--- START OF TEXT EXTRACT ---

The various parishes within the group have been for some time, moving towards a more environmentally sensitive awareness.
Three of our churches now monitor their energy usage with one having signed up to the energy audit as part of the CofE campaign Shrinking the Footprint. This church has already identified and made substantial savings both financially and in its carbon usage.
The Church of England has some 15,799 churches in its estate along with 4677 schools, 42 Cathedrals and numerous clergy houses yet since 2007 it appears to have reduced its carbon use by 7%. Our target though is 80% reduction by 2050.
We are going to experiment with a Blog type of format to show what happens in the day of a life of a professional conservationist even if this sites architecture does not easily accommodate the format. I wonder will he ever get his bike fixed before it eventually gets condemned as unroadworthy!?
What happens when your work commitment says go to an environmental conference? Simple, you end up pledging to do something simple and easy that will make a grown person feel virtuous and sustainable and generally good about themselves.
Something good for the environment
Being a little long in the tooth, I thought I’d be smart and find something that was easy to commit to and achieve. I set myself two targets, to only boil the kettle with the right amount of water in and to fix my bike and more importantly, get on with it!
I started by pining my two pledge badges in a prominent part of the kitchen. This meant that visitors would ask stupid questions, make fun of me and start wondering aloud if I would actually stick to my pledges
Once word of my pledges spread, this conversation soon extended to the pub, going out for dinner or even bumping into people at the shops. Eventually my partner got in on the conversation, which resulted in two immediate changes to our regular caffeine routine:
A new coffee machine so we only make as much coffee as we want with fresh ground beans. A great step forward in only heating the water I need, until we then start trying to decide which coffee to put in it. Why is it the best tasting coffee seems to have no ethical markers on it? That is even before I start thinking about tea and where, who and what is responsible for getting it from field to kitchen.
All of a sudden cleaning out the tea pot and using leaf tea is not a relaxing option. The aim is now to clean cup and pot within the shortest water input possible. The aim was to just do something simple. I’m now obsessing about whether I should 'bag' or 'leaf', what is the optimal water regime for a complete life cycle analysis of making a cuppa?
These actions were supposed to be simple, simple, I’m now on a mission to make the tea with least energy and least water possible. That is before I stare at the cup – should I, do I need to, is it really necessary, what is the correct number of brews before you clean the mug? Every time?

--- END OF TEXT EXTRACT ---

- [WRITTEN EXERCISE]
From the text on parish environmental efforts, list each kind of building that the Church of England estate is said to include, along with the number given for each.

--- START OF SUPPLIED DATA ---

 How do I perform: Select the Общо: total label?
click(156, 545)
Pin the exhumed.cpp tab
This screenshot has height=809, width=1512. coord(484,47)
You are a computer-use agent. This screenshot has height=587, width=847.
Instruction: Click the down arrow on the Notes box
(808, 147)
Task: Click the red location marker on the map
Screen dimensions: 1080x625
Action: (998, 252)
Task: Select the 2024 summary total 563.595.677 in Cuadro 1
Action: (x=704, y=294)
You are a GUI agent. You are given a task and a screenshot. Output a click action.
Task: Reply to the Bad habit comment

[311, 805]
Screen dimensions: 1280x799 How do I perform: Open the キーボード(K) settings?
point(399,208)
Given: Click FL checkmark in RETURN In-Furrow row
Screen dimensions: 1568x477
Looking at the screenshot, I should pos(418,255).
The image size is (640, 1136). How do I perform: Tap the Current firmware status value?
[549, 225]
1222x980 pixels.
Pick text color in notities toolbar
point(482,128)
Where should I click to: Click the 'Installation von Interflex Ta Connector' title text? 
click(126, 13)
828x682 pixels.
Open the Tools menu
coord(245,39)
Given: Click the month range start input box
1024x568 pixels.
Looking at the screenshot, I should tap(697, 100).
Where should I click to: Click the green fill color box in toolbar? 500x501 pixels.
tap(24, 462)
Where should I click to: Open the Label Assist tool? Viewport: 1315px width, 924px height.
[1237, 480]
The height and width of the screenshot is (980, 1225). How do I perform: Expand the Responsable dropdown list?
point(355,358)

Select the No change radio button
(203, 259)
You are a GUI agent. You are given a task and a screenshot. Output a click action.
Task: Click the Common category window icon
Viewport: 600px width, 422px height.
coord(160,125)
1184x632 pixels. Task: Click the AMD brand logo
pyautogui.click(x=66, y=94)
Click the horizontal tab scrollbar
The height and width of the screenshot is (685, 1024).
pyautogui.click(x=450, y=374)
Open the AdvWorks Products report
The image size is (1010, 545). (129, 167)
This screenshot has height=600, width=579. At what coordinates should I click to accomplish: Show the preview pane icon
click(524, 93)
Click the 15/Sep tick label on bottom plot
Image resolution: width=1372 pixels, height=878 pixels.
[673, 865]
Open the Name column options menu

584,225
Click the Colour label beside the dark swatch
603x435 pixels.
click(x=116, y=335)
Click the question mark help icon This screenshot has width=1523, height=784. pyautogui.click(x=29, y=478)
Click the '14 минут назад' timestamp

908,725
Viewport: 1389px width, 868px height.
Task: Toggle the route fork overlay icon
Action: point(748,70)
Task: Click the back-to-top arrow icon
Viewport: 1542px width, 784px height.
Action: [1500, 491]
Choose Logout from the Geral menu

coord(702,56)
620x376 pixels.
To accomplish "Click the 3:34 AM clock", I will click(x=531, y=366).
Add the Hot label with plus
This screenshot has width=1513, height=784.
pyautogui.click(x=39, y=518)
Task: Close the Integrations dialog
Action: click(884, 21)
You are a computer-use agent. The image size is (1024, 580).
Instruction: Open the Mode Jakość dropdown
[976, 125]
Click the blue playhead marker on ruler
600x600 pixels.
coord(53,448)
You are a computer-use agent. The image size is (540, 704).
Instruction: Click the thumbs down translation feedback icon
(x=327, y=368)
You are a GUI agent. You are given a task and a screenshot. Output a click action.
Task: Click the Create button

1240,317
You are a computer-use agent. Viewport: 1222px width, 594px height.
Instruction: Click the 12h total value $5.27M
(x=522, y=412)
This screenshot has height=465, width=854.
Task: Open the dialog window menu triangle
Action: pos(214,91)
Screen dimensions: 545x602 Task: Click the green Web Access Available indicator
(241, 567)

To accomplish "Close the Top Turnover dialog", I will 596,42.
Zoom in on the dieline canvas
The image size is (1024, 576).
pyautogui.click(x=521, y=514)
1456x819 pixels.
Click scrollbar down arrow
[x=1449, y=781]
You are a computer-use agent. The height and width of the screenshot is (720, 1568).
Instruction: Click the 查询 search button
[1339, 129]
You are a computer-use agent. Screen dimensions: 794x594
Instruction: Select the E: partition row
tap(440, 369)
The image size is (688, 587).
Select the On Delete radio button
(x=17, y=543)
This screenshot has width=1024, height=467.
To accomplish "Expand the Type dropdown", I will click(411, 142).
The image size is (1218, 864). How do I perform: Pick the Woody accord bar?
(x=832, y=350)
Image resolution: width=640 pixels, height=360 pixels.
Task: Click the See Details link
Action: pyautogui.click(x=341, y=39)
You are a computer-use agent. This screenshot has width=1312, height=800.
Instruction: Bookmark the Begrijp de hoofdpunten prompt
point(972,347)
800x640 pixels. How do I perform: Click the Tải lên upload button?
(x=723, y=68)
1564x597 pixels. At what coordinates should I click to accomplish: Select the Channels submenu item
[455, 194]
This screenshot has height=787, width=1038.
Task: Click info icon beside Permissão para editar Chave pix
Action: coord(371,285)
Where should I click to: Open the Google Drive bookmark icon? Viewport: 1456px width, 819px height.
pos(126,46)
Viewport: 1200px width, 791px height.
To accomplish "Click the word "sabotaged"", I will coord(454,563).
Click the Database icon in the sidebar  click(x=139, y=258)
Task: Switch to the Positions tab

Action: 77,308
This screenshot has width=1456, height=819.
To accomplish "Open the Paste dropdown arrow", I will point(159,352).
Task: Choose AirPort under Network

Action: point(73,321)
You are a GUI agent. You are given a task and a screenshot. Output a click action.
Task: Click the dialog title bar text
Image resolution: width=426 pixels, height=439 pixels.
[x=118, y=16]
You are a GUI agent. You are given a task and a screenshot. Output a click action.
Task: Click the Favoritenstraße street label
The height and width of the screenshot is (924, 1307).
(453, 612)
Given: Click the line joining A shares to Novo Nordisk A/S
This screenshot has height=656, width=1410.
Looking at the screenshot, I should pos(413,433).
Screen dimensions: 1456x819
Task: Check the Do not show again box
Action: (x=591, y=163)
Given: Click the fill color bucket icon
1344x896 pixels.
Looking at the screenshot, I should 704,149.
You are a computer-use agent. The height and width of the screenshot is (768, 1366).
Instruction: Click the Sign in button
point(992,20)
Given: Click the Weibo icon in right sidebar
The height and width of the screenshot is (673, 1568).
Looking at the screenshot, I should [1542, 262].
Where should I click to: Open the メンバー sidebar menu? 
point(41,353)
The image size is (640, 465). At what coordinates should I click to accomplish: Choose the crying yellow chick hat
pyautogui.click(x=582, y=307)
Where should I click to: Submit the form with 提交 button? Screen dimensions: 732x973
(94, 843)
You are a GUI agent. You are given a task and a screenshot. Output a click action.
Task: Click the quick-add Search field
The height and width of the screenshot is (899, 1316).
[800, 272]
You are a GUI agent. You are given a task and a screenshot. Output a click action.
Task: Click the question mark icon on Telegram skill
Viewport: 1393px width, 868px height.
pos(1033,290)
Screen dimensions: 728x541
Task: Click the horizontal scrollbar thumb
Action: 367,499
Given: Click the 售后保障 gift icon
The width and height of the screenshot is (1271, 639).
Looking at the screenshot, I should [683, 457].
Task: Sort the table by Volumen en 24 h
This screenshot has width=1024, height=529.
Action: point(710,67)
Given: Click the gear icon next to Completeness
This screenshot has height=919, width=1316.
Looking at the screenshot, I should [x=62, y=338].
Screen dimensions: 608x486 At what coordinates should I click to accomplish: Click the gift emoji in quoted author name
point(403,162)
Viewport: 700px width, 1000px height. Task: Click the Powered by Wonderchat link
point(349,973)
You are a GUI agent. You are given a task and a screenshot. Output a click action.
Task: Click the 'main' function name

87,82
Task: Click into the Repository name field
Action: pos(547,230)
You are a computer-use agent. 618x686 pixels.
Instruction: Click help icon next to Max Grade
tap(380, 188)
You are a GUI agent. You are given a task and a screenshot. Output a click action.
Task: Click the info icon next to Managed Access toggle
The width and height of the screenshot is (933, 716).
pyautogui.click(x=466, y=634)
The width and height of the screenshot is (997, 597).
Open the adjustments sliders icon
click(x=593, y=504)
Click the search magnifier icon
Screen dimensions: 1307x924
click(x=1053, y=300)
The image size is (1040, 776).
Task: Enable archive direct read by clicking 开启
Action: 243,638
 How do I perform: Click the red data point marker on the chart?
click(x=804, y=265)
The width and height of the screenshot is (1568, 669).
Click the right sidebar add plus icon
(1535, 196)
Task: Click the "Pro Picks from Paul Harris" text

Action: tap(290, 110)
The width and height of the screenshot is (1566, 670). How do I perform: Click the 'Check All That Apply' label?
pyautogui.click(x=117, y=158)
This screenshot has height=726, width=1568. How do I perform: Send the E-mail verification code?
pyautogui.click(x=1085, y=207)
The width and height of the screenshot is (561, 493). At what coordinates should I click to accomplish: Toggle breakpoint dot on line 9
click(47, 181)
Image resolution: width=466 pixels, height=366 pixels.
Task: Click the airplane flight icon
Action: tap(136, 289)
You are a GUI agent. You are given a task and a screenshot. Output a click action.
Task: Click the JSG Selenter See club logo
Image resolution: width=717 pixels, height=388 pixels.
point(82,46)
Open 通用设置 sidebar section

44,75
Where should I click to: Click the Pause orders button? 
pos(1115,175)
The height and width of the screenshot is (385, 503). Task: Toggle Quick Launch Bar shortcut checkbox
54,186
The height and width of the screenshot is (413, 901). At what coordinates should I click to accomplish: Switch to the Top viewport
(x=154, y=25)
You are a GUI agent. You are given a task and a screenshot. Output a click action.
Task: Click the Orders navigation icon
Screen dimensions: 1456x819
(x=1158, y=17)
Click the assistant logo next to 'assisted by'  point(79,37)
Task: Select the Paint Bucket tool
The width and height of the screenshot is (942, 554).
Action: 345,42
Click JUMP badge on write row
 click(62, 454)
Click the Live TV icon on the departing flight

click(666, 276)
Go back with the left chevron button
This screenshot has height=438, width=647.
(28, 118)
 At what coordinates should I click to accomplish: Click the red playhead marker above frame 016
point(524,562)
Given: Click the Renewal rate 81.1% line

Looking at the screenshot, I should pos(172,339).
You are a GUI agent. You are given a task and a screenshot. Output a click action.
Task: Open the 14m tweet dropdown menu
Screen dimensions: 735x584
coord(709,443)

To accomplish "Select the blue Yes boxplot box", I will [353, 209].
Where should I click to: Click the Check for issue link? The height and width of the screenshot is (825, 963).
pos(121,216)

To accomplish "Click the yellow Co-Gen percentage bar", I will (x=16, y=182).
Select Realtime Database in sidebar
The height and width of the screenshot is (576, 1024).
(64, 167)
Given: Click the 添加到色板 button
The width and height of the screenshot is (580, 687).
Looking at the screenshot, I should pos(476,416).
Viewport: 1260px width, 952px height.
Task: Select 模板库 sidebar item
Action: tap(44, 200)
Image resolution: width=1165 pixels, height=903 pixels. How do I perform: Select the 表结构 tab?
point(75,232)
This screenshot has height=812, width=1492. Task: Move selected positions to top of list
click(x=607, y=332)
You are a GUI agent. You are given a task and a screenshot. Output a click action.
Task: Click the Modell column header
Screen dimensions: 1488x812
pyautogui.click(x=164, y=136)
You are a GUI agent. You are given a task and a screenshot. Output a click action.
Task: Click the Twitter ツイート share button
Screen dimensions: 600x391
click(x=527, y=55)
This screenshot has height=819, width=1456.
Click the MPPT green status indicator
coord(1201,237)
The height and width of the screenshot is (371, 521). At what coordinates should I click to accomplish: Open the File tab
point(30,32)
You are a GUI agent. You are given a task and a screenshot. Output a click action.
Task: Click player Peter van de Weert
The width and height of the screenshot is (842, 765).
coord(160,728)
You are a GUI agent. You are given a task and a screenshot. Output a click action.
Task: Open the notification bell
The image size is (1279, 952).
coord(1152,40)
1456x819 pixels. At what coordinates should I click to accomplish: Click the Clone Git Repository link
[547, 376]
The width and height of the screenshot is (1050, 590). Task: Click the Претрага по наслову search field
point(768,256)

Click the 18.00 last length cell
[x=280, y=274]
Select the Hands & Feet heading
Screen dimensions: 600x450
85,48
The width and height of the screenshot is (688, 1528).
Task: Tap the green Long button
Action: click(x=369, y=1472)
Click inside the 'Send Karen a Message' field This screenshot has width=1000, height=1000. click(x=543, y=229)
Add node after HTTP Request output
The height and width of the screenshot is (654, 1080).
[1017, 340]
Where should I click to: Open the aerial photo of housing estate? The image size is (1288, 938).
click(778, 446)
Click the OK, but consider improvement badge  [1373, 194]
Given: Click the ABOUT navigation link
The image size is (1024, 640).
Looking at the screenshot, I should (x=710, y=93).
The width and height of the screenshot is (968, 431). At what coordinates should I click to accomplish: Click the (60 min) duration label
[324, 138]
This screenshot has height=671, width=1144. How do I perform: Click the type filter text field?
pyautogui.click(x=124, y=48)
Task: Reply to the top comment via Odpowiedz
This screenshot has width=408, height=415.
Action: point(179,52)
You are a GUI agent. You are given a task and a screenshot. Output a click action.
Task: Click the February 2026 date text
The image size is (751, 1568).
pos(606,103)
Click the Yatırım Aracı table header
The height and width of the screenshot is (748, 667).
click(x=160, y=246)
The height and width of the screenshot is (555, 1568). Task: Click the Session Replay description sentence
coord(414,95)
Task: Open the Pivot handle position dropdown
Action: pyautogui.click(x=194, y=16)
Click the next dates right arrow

--- END OF SUPPLIED DATA ---

- [EXPECTED ANSWER]
- Churches: 15,799
- Schools: 4677
- Cathedrals: 42
- Clergy houses: numerous